■ Stored records ■
• • • • •

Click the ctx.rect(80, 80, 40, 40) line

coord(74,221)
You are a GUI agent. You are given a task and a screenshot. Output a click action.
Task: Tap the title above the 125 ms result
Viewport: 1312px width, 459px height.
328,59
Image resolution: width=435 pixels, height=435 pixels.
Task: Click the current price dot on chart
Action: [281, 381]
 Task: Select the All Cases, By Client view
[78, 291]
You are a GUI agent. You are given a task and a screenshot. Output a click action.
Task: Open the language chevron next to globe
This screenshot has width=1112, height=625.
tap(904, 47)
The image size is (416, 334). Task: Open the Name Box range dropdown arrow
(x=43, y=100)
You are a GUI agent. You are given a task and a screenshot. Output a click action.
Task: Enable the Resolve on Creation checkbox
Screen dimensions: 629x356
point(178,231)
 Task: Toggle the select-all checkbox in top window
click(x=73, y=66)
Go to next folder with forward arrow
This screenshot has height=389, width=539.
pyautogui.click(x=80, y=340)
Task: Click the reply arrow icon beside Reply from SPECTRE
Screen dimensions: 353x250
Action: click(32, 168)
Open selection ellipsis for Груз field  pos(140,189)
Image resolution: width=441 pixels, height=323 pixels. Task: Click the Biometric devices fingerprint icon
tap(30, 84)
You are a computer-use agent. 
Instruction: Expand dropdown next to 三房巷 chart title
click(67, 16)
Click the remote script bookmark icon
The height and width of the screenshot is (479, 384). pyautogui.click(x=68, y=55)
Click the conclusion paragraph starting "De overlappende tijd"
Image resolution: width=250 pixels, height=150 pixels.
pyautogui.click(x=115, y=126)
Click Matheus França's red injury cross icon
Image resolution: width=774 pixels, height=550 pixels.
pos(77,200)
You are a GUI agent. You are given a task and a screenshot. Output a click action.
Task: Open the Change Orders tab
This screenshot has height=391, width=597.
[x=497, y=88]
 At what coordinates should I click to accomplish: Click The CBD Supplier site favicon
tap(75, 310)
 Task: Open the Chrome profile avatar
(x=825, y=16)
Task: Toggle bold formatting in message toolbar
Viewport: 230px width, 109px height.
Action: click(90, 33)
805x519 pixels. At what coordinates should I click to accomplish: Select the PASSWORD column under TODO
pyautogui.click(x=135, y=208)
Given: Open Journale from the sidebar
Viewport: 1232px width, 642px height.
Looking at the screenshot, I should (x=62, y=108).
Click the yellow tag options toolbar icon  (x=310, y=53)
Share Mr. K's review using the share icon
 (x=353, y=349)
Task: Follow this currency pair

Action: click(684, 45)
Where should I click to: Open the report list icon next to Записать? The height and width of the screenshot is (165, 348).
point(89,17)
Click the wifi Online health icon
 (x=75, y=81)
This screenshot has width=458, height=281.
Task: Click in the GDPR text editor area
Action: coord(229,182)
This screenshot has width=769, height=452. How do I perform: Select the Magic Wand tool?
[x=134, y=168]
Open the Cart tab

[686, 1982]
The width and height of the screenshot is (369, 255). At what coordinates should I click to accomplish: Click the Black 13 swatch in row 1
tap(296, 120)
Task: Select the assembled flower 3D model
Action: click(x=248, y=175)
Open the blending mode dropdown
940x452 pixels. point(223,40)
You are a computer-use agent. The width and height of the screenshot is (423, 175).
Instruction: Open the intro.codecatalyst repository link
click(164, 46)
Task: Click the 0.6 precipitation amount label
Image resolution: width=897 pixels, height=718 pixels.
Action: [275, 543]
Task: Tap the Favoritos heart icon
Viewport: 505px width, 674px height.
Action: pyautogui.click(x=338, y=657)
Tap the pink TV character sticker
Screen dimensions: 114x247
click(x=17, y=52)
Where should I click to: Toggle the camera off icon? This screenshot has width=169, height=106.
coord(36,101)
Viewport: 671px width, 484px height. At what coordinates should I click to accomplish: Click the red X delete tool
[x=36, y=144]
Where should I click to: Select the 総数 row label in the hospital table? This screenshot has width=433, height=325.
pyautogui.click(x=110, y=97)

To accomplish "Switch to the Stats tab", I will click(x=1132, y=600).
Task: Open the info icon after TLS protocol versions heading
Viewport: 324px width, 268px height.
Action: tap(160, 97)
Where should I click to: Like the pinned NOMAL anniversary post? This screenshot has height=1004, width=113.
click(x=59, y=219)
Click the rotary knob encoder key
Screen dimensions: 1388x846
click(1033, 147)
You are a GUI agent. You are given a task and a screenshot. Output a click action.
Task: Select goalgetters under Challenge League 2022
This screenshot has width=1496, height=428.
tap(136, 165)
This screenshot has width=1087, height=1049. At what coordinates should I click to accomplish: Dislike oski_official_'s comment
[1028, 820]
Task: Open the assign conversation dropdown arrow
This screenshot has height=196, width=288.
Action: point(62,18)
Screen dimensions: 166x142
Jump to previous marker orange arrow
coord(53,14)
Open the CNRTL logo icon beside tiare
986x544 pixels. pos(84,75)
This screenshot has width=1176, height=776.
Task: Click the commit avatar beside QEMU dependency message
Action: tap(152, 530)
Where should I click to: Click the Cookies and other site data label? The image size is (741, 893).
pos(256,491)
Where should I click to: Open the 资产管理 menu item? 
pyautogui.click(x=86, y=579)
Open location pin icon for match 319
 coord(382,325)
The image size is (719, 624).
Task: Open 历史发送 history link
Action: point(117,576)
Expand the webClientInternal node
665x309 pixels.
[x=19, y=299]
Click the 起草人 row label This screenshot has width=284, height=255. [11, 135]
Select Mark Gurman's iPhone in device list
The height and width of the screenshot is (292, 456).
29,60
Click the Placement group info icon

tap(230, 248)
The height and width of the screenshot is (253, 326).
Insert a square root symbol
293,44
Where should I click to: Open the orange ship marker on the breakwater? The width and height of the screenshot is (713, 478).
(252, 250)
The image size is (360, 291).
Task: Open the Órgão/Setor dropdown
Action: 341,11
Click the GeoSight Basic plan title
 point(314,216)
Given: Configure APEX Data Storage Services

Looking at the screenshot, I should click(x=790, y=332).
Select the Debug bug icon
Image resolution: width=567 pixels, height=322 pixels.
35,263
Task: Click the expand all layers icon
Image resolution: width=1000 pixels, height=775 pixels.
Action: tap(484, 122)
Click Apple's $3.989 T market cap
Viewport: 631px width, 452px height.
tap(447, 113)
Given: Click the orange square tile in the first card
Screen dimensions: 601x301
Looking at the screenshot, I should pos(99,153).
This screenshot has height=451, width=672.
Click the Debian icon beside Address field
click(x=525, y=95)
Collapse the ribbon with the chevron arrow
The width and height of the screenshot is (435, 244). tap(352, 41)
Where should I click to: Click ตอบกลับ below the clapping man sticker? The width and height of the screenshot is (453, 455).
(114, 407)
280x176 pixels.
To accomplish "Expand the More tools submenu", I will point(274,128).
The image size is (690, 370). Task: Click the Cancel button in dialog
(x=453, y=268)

• • • • •

■ ABOUT THIS TASK ■
The whole of the data above must be given again, unaltered and complete.

■ ANSWER SPACE ■
Click the ctx.rect(80, 80, 40, 40) line

coord(74,221)
You are a GUI agent. You are given a task and a screenshot. Output a click action.
Task: Tap the title above the 125 ms result
Viewport: 1312px width, 459px height.
328,59
Image resolution: width=435 pixels, height=435 pixels.
Task: Click the current price dot on chart
Action: [281, 381]
 Task: Select the All Cases, By Client view
[78, 291]
You are a GUI agent. You are given a task and a screenshot. Output a click action.
Task: Open the language chevron next to globe
This screenshot has width=1112, height=625.
tap(904, 47)
The image size is (416, 334). Task: Open the Name Box range dropdown arrow
(x=43, y=100)
You are a GUI agent. You are given a task and a screenshot. Output a click action.
Task: Enable the Resolve on Creation checkbox
Screen dimensions: 629x356
point(178,231)
 Task: Toggle the select-all checkbox in top window
click(x=73, y=66)
Go to next folder with forward arrow
This screenshot has height=389, width=539.
pyautogui.click(x=80, y=340)
Task: Click the reply arrow icon beside Reply from SPECTRE
Screen dimensions: 353x250
Action: click(32, 168)
Open selection ellipsis for Груз field  pos(140,189)
Image resolution: width=441 pixels, height=323 pixels. Task: Click the Biometric devices fingerprint icon
tap(30, 84)
You are a computer-use agent. 
Instruction: Expand dropdown next to 三房巷 chart title
click(67, 16)
Click the remote script bookmark icon
The height and width of the screenshot is (479, 384). pyautogui.click(x=68, y=55)
Click the conclusion paragraph starting "De overlappende tijd"
Image resolution: width=250 pixels, height=150 pixels.
pyautogui.click(x=115, y=126)
Click Matheus França's red injury cross icon
Image resolution: width=774 pixels, height=550 pixels.
pos(77,200)
You are a GUI agent. You are given a task and a screenshot. Output a click action.
Task: Open the Change Orders tab
This screenshot has height=391, width=597.
[x=497, y=88]
 At what coordinates should I click to accomplish: Click The CBD Supplier site favicon
tap(75, 310)
 Task: Open the Chrome profile avatar
(x=825, y=16)
Task: Toggle bold formatting in message toolbar
Viewport: 230px width, 109px height.
Action: click(90, 33)
805x519 pixels. At what coordinates should I click to accomplish: Select the PASSWORD column under TODO
pyautogui.click(x=135, y=208)
Given: Open Journale from the sidebar
Viewport: 1232px width, 642px height.
Looking at the screenshot, I should (x=62, y=108).
Click the yellow tag options toolbar icon  (x=310, y=53)
Share Mr. K's review using the share icon
 (x=353, y=349)
Task: Follow this currency pair

Action: click(684, 45)
Where should I click to: Open the report list icon next to Записать? The height and width of the screenshot is (165, 348).
point(89,17)
Click the wifi Online health icon
 (x=75, y=81)
This screenshot has width=458, height=281.
Task: Click in the GDPR text editor area
Action: coord(229,182)
This screenshot has width=769, height=452. How do I perform: Select the Magic Wand tool?
[x=134, y=168]
Open the Cart tab

[686, 1982]
The width and height of the screenshot is (369, 255). At what coordinates should I click to accomplish: Click the Black 13 swatch in row 1
tap(296, 120)
Task: Select the assembled flower 3D model
Action: click(x=248, y=175)
Open the blending mode dropdown
940x452 pixels. point(223,40)
You are a computer-use agent. The width and height of the screenshot is (423, 175).
Instruction: Open the intro.codecatalyst repository link
click(164, 46)
Task: Click the 0.6 precipitation amount label
Image resolution: width=897 pixels, height=718 pixels.
Action: [275, 543]
Task: Tap the Favoritos heart icon
Viewport: 505px width, 674px height.
Action: pyautogui.click(x=338, y=657)
Tap the pink TV character sticker
Screen dimensions: 114x247
click(x=17, y=52)
Where should I click to: Toggle the camera off icon? This screenshot has width=169, height=106.
coord(36,101)
Viewport: 671px width, 484px height. At what coordinates should I click to accomplish: Click the red X delete tool
[x=36, y=144]
Where should I click to: Select the 総数 row label in the hospital table? This screenshot has width=433, height=325.
pyautogui.click(x=110, y=97)

To accomplish "Switch to the Stats tab", I will click(x=1132, y=600).
Task: Open the info icon after TLS protocol versions heading
Viewport: 324px width, 268px height.
Action: tap(160, 97)
Where should I click to: Like the pinned NOMAL anniversary post? This screenshot has height=1004, width=113.
click(x=59, y=219)
Click the rotary knob encoder key
Screen dimensions: 1388x846
click(1033, 147)
You are a GUI agent. You are given a task and a screenshot. Output a click action.
Task: Select goalgetters under Challenge League 2022
This screenshot has width=1496, height=428.
tap(136, 165)
This screenshot has width=1087, height=1049. At what coordinates should I click to accomplish: Dislike oski_official_'s comment
[1028, 820]
Task: Open the assign conversation dropdown arrow
This screenshot has height=196, width=288.
Action: point(62,18)
Screen dimensions: 166x142
Jump to previous marker orange arrow
coord(53,14)
Open the CNRTL logo icon beside tiare
986x544 pixels. pos(84,75)
This screenshot has width=1176, height=776.
Task: Click the commit avatar beside QEMU dependency message
Action: tap(152, 530)
Where should I click to: Click the Cookies and other site data label? The image size is (741, 893).
pos(256,491)
Where should I click to: Open the 资产管理 menu item? 
pyautogui.click(x=86, y=579)
Open location pin icon for match 319
 coord(382,325)
The image size is (719, 624).
Task: Open 历史发送 history link
Action: point(117,576)
Expand the webClientInternal node
665x309 pixels.
[x=19, y=299]
Click the 起草人 row label This screenshot has width=284, height=255. [11, 135]
Select Mark Gurman's iPhone in device list
The height and width of the screenshot is (292, 456).
29,60
Click the Placement group info icon

tap(230, 248)
The height and width of the screenshot is (253, 326).
Insert a square root symbol
293,44
Where should I click to: Open the orange ship marker on the breakwater? The width and height of the screenshot is (713, 478).
(252, 250)
The image size is (360, 291).
Task: Open the Órgão/Setor dropdown
Action: 341,11
Click the GeoSight Basic plan title
 point(314,216)
Given: Configure APEX Data Storage Services

Looking at the screenshot, I should click(x=790, y=332).
Select the Debug bug icon
Image resolution: width=567 pixels, height=322 pixels.
35,263
Task: Click the expand all layers icon
Image resolution: width=1000 pixels, height=775 pixels.
Action: tap(484, 122)
Click Apple's $3.989 T market cap
Viewport: 631px width, 452px height.
tap(447, 113)
Given: Click the orange square tile in the first card
Screen dimensions: 601x301
Looking at the screenshot, I should pos(99,153).
This screenshot has height=451, width=672.
Click the Debian icon beside Address field
click(x=525, y=95)
Collapse the ribbon with the chevron arrow
The width and height of the screenshot is (435, 244). tap(352, 41)
Where should I click to: Click ตอบกลับ below the clapping man sticker? The width and height of the screenshot is (453, 455).
(114, 407)
280x176 pixels.
To accomplish "Expand the More tools submenu", I will point(274,128).
The image size is (690, 370). Task: Click the Cancel button in dialog
(x=453, y=268)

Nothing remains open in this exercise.